Beijing still does not seem to be in a mood to resolve it on a priority basis. New Delhi has done well to insist that Beijing must be serious about resolving the border issue.
Will Chinese State Councillor and Foreign Minister Wang Yi’s talks ( New Delhi, March 25, 2922) with Indian National Security Advisor Ajit Doval and External Affairs Minister S Jaishankar normalise ties between India and China? Signs are ominous.
Observers say Wang proposed in his New Delhi talks that New Delhi and Beijing should focus on economic cooperation. There is hardly any problem with this proposition. Despite the serious setbacks to India-China ties in the wake of its aggression in India’s Ladakh in 2020, economic relations between the two nations have continued to grow in recent years.

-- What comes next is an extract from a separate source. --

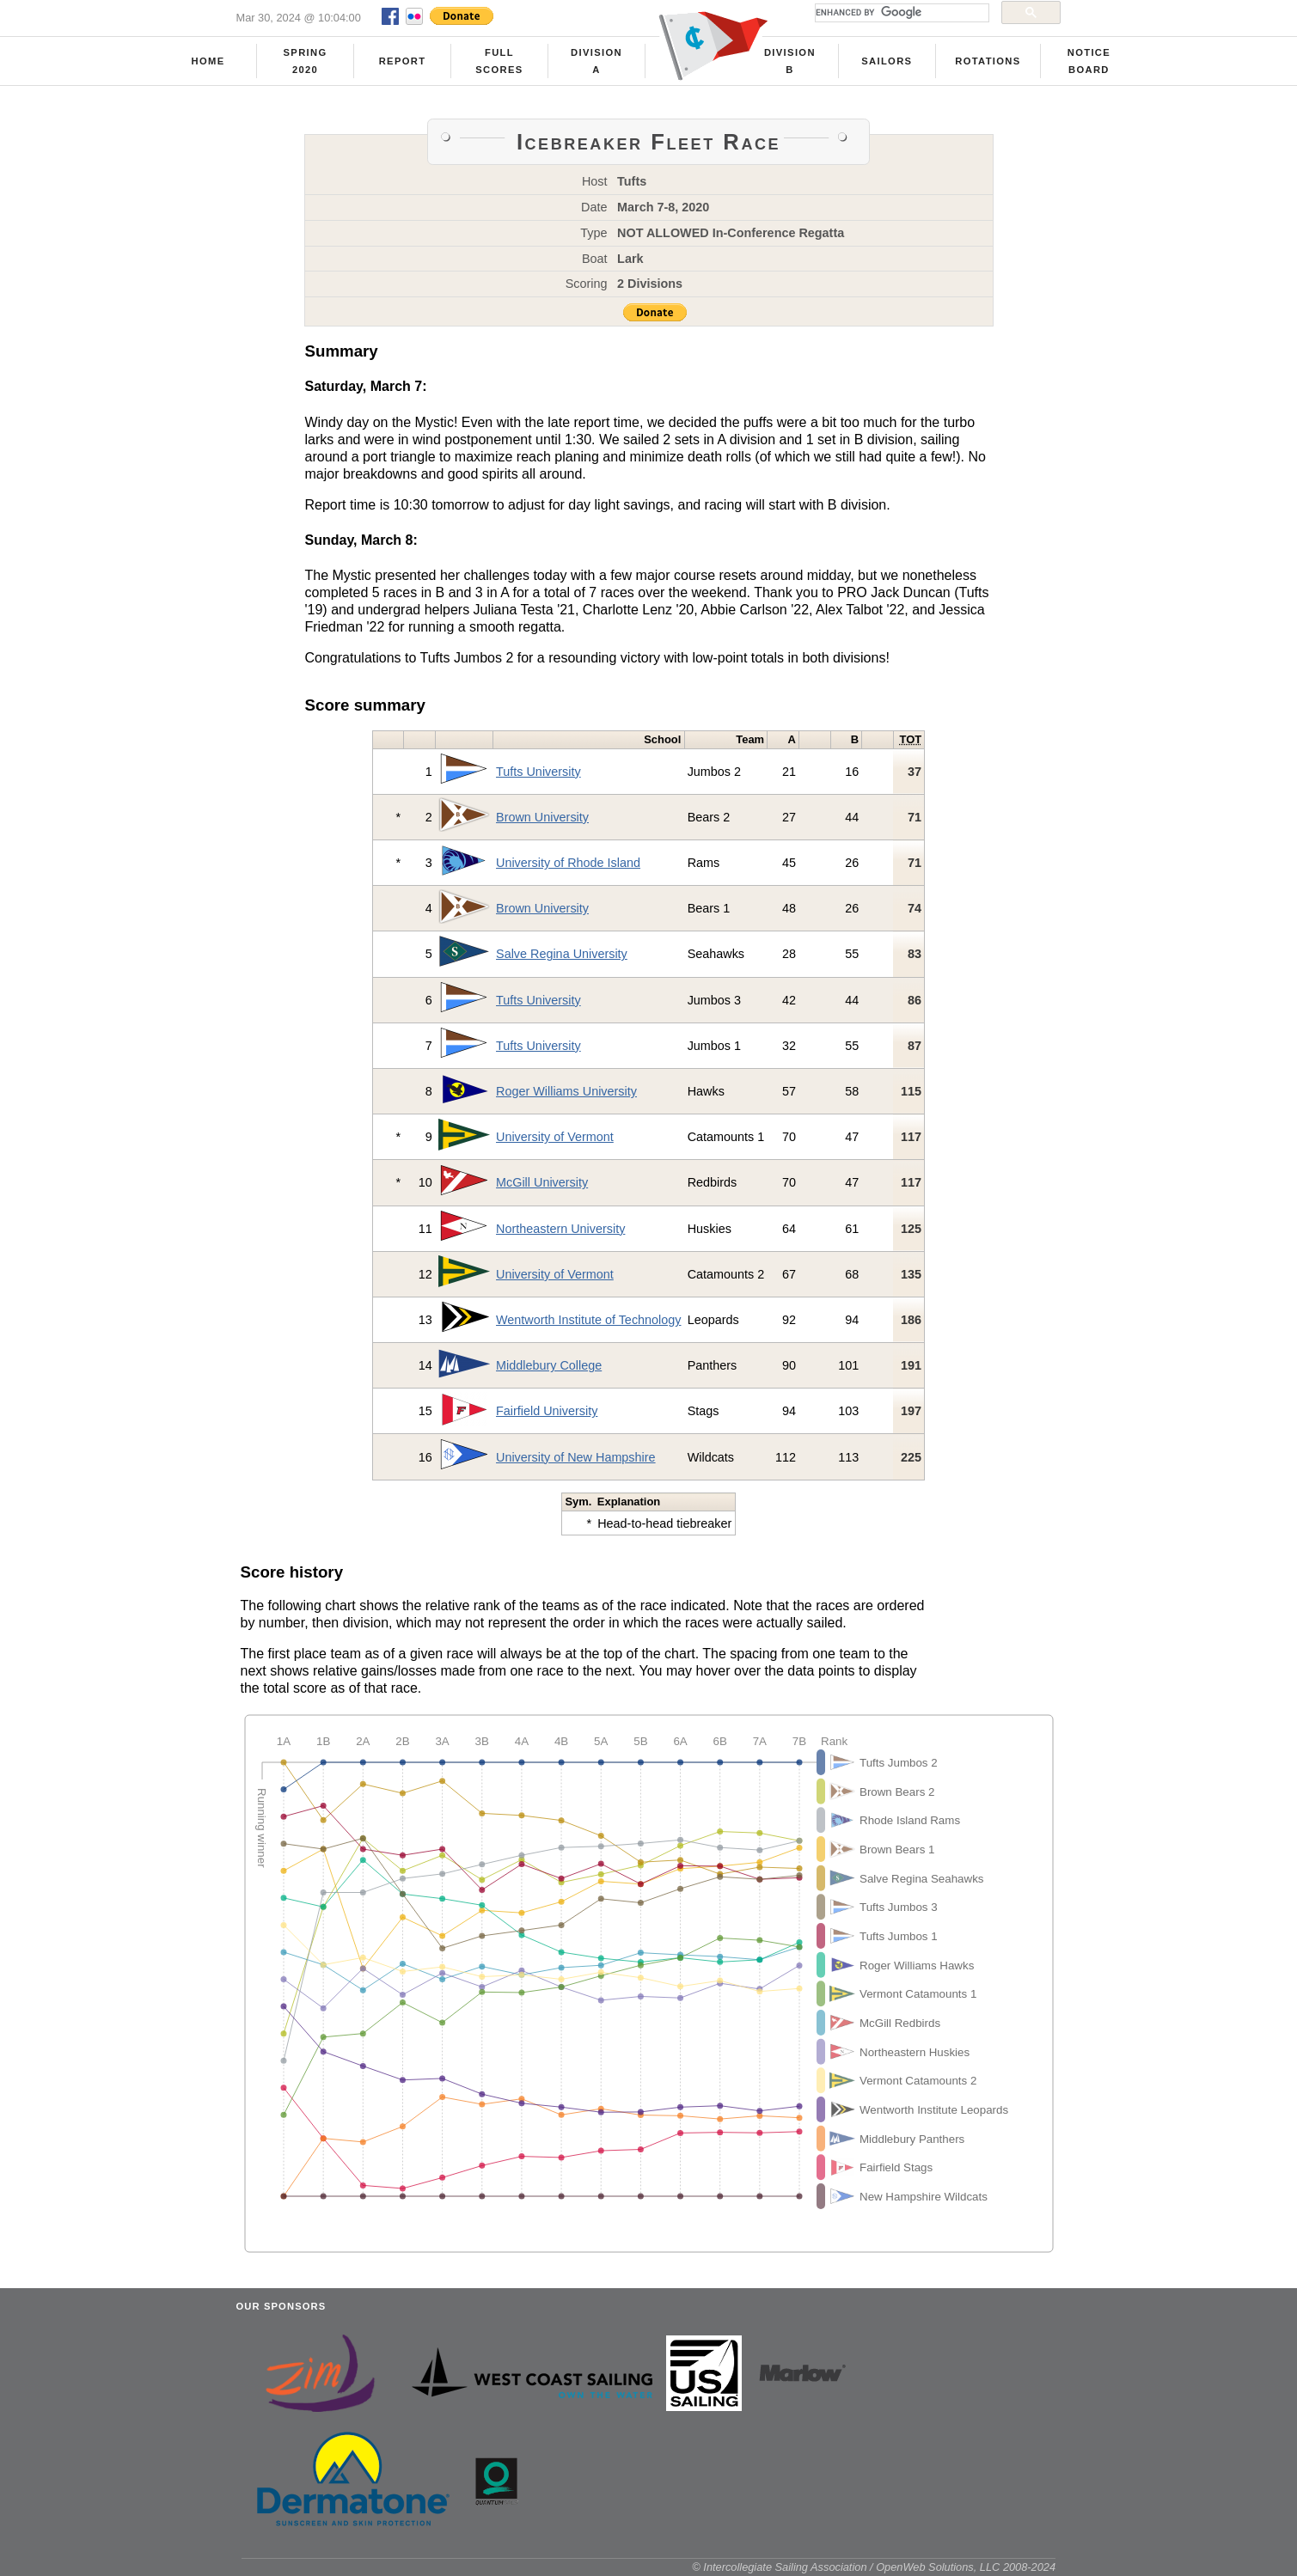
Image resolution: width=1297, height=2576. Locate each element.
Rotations (987, 61)
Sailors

According to a report, India’s trade with China in 2021 reached $125.6 billion. The trade between the two nations crossed the $100 billion mark. India’s imports from China accounted for $97.5 billion. Its exports reached $28.1 billion. India’s biggest imports are electrical and mechanical machinery, various chemicals used by industries, active pharmaceutical ingredients (APIs), auto components, and many medical supplies. Indian exports to China are mostly raw materials such as ores and cotton, and seafood.
The real problem lies with Beijing’s continued approach to resolving the more than half-century-old India-China border disputes. Beijing still does not seem to be in a mood to resolve it on a priority basis. Given its experience with Beijing on this issue since the Nehruvian years, New Delhi cannot afford to overlook it.
New Delhi has done well to insist that Beijing must be serious about resolving the border issue. Regrettably, the intentions of China’s apex political leadership on the India-China border issue continue to be far from benign. It is believed that Chinese President Xi Jinping himself masterminded the 2020 Galwan valley intrusion that has led to the present tension between New Delhi and Beijing.
Today China does not seem to be willing to withdraw from its previous positions behind the Line of Actual Control. According to a U.S. Department of Defence report, in 2020, China “built a 100-home civilian village inside the disputed territory between PRC’s Tibet Autonomous Region and India’s Arunachal Pradesh state…”
According to a Pentagon report ( 2021), “The PRC has continued taking incremental and tactical actions to press its claims at the LAC.” Another report says that China has flown at least one long-range strategic H-6K bomber along its borders with India; New Delhi is within the combat range of the H-6K and the striking range of the CJ-20.
A former Corps Commander of India’s Fire and Fury Corps in Ladakh says China is “a quintessential expansionist country” out to “establish Pax Sinica.” In a recent media interview, India’s former Foreign Secretary and Ambassador to China Nirupama Rao has warned: “We are now faced with a situation where we can have… potential clashes… in many other contested areas, too.”